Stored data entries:
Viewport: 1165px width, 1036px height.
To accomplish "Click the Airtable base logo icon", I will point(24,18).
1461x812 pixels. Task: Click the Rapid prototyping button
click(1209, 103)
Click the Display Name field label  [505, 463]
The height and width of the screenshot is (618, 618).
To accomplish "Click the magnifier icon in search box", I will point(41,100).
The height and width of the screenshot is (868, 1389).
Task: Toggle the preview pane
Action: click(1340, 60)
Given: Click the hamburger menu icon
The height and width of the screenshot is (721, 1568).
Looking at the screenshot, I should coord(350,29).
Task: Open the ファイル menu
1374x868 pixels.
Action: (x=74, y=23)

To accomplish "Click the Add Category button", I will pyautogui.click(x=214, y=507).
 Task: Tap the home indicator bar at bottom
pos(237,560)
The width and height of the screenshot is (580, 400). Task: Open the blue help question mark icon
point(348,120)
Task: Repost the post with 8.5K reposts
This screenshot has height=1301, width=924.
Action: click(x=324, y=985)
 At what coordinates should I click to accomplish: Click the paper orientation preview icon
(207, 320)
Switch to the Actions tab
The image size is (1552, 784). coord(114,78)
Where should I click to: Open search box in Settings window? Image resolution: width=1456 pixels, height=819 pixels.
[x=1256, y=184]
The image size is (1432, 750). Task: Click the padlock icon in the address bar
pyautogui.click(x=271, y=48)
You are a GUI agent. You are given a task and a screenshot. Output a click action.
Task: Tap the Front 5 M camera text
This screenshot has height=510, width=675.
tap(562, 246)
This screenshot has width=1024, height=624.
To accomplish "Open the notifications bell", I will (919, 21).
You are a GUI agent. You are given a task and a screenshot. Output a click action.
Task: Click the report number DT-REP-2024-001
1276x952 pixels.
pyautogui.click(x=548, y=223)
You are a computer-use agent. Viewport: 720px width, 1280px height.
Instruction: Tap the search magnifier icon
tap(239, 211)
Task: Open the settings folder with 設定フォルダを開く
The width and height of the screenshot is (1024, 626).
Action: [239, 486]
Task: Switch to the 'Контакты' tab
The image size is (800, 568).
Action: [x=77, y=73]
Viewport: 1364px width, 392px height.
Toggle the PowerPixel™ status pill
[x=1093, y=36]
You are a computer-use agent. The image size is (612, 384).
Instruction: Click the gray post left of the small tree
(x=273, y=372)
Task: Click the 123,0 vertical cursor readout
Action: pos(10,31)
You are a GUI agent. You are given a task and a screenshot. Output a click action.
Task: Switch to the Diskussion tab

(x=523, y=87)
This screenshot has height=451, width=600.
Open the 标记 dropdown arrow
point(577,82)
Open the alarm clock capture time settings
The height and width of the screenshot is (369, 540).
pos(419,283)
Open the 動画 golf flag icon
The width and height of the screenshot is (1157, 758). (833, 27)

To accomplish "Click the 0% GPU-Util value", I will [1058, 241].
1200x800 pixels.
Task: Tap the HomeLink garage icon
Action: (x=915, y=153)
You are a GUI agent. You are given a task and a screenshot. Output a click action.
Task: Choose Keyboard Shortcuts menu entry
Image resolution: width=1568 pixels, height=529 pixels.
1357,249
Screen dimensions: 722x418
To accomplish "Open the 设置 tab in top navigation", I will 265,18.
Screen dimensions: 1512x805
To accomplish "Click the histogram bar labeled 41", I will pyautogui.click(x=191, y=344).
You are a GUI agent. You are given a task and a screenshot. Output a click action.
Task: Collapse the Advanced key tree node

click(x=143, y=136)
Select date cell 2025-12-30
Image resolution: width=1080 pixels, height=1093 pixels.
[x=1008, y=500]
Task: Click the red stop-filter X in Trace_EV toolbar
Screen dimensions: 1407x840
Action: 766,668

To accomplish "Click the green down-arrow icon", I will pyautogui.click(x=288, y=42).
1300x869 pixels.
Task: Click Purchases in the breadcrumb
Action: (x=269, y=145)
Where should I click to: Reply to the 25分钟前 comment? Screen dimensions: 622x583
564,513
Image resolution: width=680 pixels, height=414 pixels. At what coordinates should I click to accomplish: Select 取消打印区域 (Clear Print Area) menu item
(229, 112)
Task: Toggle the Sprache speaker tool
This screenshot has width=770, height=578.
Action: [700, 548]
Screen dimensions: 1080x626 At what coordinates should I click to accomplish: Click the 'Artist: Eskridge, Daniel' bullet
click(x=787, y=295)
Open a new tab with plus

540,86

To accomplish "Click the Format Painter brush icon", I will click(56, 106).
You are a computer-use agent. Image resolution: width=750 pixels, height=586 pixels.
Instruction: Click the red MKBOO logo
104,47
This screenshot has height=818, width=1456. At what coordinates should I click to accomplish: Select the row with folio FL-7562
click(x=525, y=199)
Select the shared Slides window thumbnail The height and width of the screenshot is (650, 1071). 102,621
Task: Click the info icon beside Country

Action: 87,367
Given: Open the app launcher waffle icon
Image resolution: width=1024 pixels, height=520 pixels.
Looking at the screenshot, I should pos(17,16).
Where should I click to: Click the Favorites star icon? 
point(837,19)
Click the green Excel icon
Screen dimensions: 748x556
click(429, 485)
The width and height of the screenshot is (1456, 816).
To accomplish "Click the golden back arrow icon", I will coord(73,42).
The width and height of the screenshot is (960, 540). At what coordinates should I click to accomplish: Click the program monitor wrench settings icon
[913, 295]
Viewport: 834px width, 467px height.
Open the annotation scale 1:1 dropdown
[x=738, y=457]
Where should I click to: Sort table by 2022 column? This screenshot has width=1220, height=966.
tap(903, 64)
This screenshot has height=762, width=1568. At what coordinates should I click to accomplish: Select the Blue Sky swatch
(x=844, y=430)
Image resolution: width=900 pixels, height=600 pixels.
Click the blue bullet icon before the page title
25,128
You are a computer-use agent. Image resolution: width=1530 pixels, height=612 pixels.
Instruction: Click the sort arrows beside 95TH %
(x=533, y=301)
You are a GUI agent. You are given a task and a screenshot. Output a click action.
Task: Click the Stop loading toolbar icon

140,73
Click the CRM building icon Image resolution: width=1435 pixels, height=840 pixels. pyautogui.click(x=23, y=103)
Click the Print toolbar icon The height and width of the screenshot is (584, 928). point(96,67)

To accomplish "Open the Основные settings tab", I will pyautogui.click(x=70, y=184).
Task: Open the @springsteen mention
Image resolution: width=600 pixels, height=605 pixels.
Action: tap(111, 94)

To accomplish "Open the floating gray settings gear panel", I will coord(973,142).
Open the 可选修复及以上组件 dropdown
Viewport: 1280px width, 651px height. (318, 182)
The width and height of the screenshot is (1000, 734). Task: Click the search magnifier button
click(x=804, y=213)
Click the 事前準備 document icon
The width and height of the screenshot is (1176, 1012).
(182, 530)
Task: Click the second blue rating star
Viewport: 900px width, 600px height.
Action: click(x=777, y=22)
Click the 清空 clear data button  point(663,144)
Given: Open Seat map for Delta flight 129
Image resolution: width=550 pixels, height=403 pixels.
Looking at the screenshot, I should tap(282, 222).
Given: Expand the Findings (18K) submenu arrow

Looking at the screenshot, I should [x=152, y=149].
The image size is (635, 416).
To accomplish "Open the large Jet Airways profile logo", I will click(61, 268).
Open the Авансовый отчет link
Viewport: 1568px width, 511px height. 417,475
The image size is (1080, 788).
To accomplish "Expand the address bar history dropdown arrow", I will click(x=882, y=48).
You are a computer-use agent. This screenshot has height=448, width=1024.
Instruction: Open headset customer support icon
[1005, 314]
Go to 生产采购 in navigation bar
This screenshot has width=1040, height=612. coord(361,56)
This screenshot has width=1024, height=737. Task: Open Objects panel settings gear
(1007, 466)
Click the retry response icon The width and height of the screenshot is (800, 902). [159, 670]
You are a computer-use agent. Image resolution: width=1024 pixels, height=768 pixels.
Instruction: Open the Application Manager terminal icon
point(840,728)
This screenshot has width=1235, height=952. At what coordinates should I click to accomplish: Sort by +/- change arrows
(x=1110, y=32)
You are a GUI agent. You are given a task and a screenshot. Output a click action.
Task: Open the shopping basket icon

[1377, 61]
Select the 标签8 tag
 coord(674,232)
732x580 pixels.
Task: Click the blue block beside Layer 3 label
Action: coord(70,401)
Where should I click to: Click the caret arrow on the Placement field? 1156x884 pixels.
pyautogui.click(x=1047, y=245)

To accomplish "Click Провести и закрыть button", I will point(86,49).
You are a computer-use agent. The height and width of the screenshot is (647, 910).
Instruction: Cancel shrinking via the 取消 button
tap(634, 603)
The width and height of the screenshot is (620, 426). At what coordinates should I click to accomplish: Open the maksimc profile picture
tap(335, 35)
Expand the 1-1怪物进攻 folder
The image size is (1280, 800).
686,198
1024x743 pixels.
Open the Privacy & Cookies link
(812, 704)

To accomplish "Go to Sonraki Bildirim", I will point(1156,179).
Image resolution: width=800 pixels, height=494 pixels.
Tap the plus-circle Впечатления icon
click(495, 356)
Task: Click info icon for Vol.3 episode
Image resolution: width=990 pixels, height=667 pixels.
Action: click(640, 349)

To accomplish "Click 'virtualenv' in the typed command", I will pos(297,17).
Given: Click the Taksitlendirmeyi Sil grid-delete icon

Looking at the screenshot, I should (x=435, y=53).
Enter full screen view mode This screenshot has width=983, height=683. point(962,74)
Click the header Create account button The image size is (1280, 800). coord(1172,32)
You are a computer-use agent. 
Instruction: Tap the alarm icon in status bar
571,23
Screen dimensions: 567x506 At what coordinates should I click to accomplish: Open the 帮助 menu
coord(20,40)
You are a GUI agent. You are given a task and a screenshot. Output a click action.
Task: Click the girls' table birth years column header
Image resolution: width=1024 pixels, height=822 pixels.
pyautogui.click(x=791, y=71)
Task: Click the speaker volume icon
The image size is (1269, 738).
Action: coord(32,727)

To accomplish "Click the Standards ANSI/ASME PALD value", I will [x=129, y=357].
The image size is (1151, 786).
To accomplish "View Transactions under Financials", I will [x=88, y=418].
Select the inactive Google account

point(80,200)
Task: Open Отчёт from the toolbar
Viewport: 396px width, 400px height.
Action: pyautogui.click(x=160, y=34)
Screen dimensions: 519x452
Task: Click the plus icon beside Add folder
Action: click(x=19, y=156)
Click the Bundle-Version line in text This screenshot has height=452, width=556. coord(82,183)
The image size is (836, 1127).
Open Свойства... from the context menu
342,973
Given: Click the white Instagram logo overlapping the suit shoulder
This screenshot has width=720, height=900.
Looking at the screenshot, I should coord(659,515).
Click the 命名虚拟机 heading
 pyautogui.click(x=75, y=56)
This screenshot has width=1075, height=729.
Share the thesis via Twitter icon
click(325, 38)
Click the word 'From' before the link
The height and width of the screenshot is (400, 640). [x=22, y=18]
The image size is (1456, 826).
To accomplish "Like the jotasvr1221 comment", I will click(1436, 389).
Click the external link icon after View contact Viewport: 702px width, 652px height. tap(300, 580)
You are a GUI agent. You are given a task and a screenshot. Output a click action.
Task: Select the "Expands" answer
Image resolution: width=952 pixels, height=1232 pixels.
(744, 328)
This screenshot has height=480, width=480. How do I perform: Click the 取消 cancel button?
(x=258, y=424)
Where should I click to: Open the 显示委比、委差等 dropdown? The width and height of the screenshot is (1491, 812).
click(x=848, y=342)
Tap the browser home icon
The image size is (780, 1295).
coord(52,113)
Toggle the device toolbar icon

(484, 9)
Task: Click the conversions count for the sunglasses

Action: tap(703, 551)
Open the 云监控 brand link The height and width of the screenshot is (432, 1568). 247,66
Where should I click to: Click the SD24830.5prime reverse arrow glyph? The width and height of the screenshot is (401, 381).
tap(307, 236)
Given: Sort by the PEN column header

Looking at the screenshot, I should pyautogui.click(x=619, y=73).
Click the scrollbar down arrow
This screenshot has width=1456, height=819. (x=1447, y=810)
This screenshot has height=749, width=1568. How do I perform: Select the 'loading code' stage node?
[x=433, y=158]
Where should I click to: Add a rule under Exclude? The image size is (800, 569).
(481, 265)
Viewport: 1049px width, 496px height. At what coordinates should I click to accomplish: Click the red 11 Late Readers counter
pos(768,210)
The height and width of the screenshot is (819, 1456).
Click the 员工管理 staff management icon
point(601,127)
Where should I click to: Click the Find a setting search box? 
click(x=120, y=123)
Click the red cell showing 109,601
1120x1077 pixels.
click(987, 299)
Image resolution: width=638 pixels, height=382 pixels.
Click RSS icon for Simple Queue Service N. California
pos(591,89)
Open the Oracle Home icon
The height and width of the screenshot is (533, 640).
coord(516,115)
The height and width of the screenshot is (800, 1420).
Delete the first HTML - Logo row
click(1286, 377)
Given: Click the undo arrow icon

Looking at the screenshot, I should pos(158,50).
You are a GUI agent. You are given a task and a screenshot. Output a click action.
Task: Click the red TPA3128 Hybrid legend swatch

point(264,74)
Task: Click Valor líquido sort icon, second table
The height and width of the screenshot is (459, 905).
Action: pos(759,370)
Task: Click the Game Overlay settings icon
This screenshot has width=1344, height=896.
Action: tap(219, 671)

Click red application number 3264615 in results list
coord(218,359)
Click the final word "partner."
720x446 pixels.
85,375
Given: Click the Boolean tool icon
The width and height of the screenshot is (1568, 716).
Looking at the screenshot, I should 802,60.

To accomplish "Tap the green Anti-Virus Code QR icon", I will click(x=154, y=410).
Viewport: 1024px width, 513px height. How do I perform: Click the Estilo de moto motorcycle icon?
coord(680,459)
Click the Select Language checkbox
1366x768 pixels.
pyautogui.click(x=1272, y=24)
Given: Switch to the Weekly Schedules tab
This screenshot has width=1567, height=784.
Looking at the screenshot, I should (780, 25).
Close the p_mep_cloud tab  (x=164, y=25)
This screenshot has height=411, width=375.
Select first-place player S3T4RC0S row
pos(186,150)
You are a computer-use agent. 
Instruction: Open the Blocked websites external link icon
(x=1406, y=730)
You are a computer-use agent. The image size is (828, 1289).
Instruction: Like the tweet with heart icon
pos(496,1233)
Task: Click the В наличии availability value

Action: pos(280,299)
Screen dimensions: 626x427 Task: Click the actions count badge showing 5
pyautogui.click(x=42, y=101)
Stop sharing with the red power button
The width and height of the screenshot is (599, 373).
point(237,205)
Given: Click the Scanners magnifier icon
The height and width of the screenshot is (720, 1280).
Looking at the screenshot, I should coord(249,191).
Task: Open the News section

▶ [Task to carry out]
Which lines in the data hold the string "second"? Copy each of them.

▶ [Output]
Task: Click the second blue rating star
Task: Click Valor líquido sort icon, second table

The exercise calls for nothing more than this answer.